Children are Lovecraftian

Lovecraftian in the sense of - they enter the universe from outside it. They are an imposition of existence out of nothingness that was not and now is. I existed for twenty-seven years before my daughter was part of the universe. She will never, truly, comprehend that, because her universe began to exist only when she was born.

Lovecraftian in the sense of - they manifest themselves within the flesh of an adult human and wrench their way bodily into the material plane in a nightmare day-long ritual of pain and gore. Have you even seen afterbirth? Google it. Tadah! Now you know how Shoggoths look. (Or DnD Black Puddings).
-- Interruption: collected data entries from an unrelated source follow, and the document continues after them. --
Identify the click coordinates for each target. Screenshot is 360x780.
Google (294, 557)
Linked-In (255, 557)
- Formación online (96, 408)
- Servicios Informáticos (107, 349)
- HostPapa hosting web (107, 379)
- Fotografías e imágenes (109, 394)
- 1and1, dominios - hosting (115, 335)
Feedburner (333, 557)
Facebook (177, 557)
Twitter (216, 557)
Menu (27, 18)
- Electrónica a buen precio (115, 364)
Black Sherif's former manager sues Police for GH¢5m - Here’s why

Lovecraftian in the sense of - they are (at least to begin with) a profoundly abstract consciousness, a minimal, machinelike, binary dot of need or satiation. They comprehend nothing and experience everything in ways that adults have forgotten.

Lovecraftian in the sense of - they are vampires. Fucking vampires. They feed on your energy and love and use mindrays (and oxytocin) to enslave you. I am a ghoul now. I am a sleepless thing eating bugs and worms. I exist to serve the beast.
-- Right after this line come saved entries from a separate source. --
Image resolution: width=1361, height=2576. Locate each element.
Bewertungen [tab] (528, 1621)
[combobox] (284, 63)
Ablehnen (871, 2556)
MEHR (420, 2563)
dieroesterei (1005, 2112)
Lovecraftian in the sense of - they are a physical manifestation of deep time, and the knowledge you will be superceded and forgotten, and only through mimicry and memetic transfer can you hope to raise feeble dams against the onslaught of entropy that will drown the fortresses of man.

Sunday 27 December 2015

We took the "Make more meeples" action

Eleven months ago, on the train to Manchester, my girlfriend called me and told me she was pregnant. This was unexpected. I was travelling to Manchester for a two-day training workshop on public sector commissioning protocols as they applied to arts organisations, and to meet with a Mancunian theatre with a particularly excellent approach to youth engagement, and for another meeting with an artist-led company with a great reputation for participatory arts practise, and then a daylong meetup of the This +5 Sceptered Isle OSR community. I was not prepared to hear about our fecundity. I skipped out on the OSR meetup. Then (if you've done the maths you'll be way ahead on this one) about two months ago we had a baby.
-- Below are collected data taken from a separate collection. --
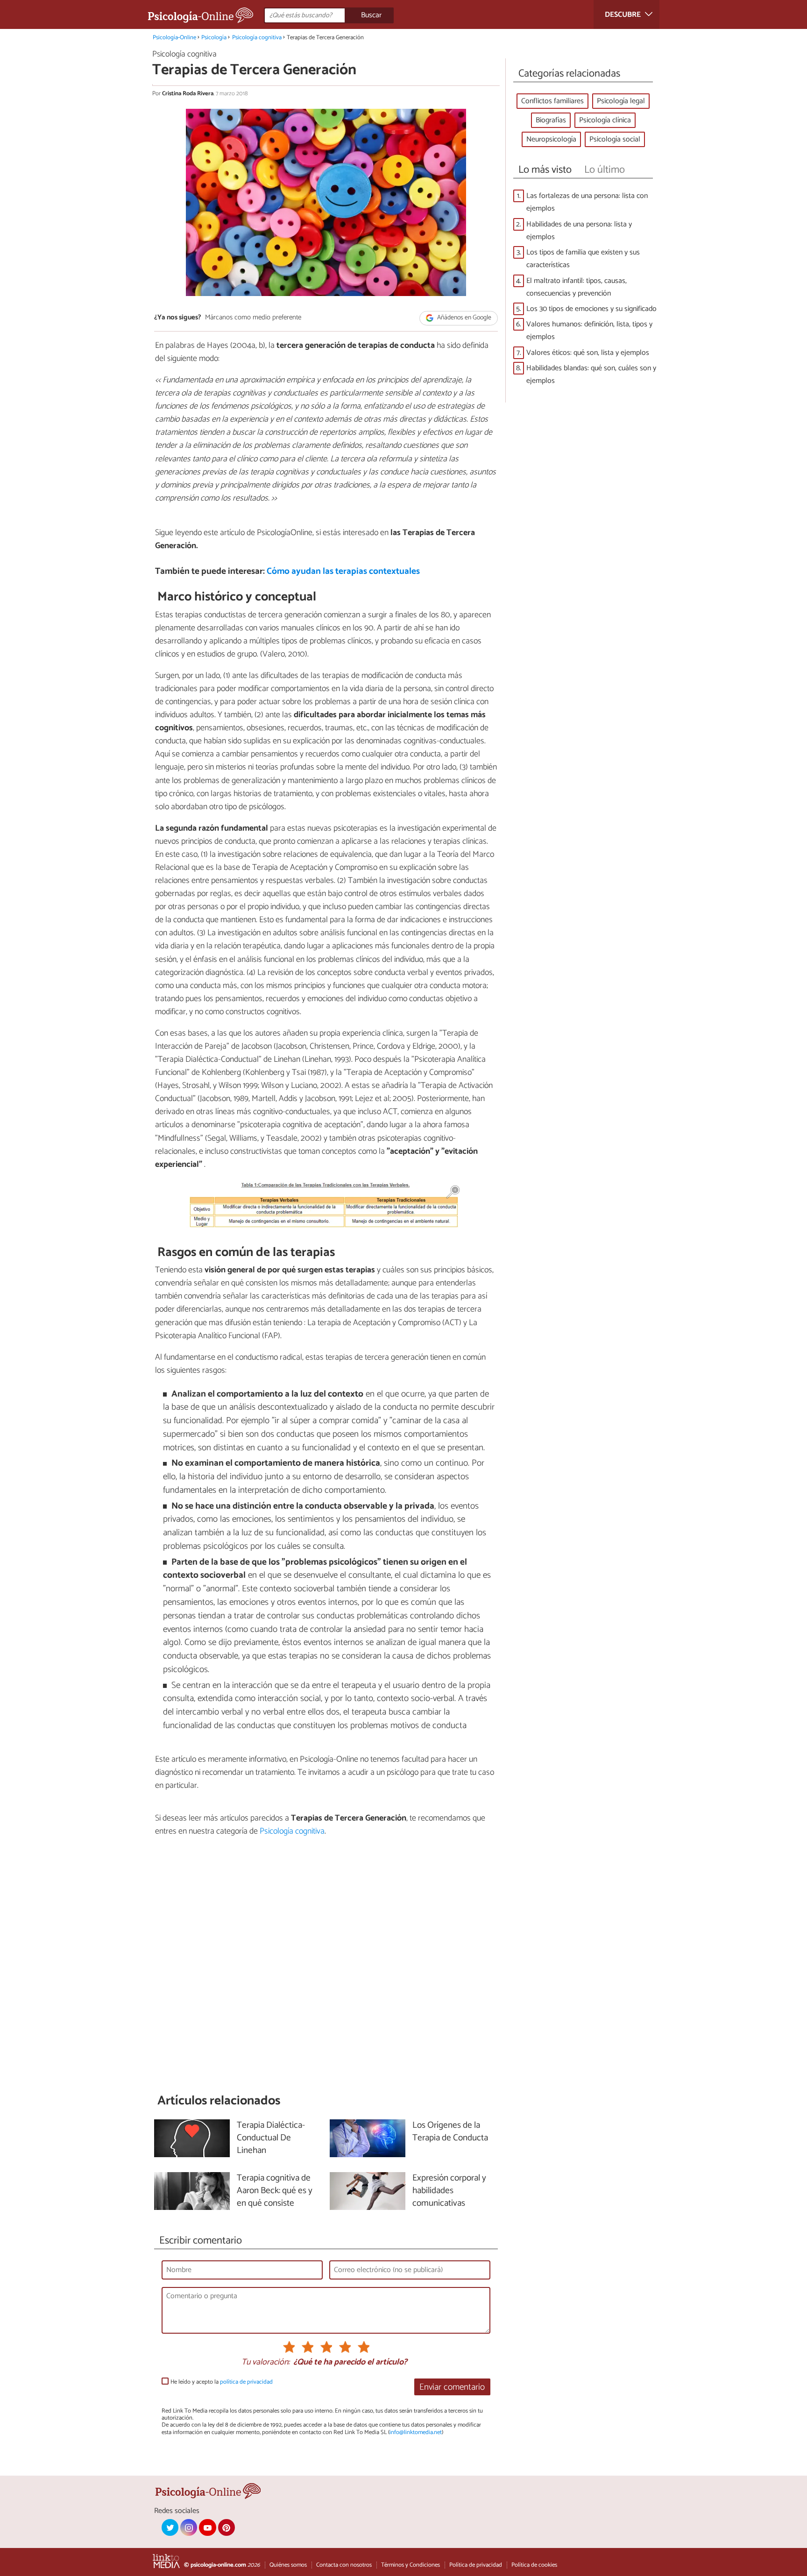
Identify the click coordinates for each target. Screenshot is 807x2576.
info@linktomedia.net (415, 2432)
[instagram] (188, 2527)
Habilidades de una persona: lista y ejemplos (579, 230)
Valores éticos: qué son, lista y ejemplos (587, 352)
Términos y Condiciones (410, 2565)
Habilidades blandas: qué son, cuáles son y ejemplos (591, 374)
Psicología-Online (174, 37)
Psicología (214, 37)
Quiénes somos (288, 2565)
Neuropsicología (551, 139)
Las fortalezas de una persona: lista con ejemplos (587, 202)
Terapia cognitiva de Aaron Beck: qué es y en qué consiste (274, 2191)
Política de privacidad (475, 2565)
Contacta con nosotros (344, 2565)
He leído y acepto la (221, 2381)
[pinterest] (226, 2527)
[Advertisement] (326, 1964)
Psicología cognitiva (257, 37)
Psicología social (614, 139)
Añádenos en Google (463, 318)
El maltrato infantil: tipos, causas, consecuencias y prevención (576, 287)
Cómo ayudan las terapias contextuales (343, 571)
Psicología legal (621, 101)
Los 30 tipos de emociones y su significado (591, 309)
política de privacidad (246, 2382)
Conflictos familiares (552, 101)
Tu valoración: (265, 2362)
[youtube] (207, 2527)
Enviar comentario (452, 2387)
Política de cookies (534, 2565)
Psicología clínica (605, 120)
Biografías (551, 120)
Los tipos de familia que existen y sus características (583, 258)
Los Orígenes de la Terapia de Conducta (450, 2132)
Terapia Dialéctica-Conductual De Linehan (271, 2138)
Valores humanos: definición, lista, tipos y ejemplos (589, 330)
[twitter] (170, 2527)
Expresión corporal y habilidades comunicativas (449, 2191)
I say "we". My girlfriend did most of the work. The terrifying, mind-shattering work. I'm surprised that more of the bible isn't about childbirth. Or the Iliad. Literature in general. The canon. Anyway, two weeks postpartum, as if to prove that she is a mad hard bastard who could put a Glaswegian longshoreman into a coma with just her outgoing personality, my girlfriend applied for and got her dream job. Now we're moving to York.

We have a baby, who I alternate between calling Bugglesnuff and Professor Wiggles, and we're moving to York, and I'm going to be a stay-at-home dad. It's all a bit new. All a bit... original. I suspect I might have a thing to write about.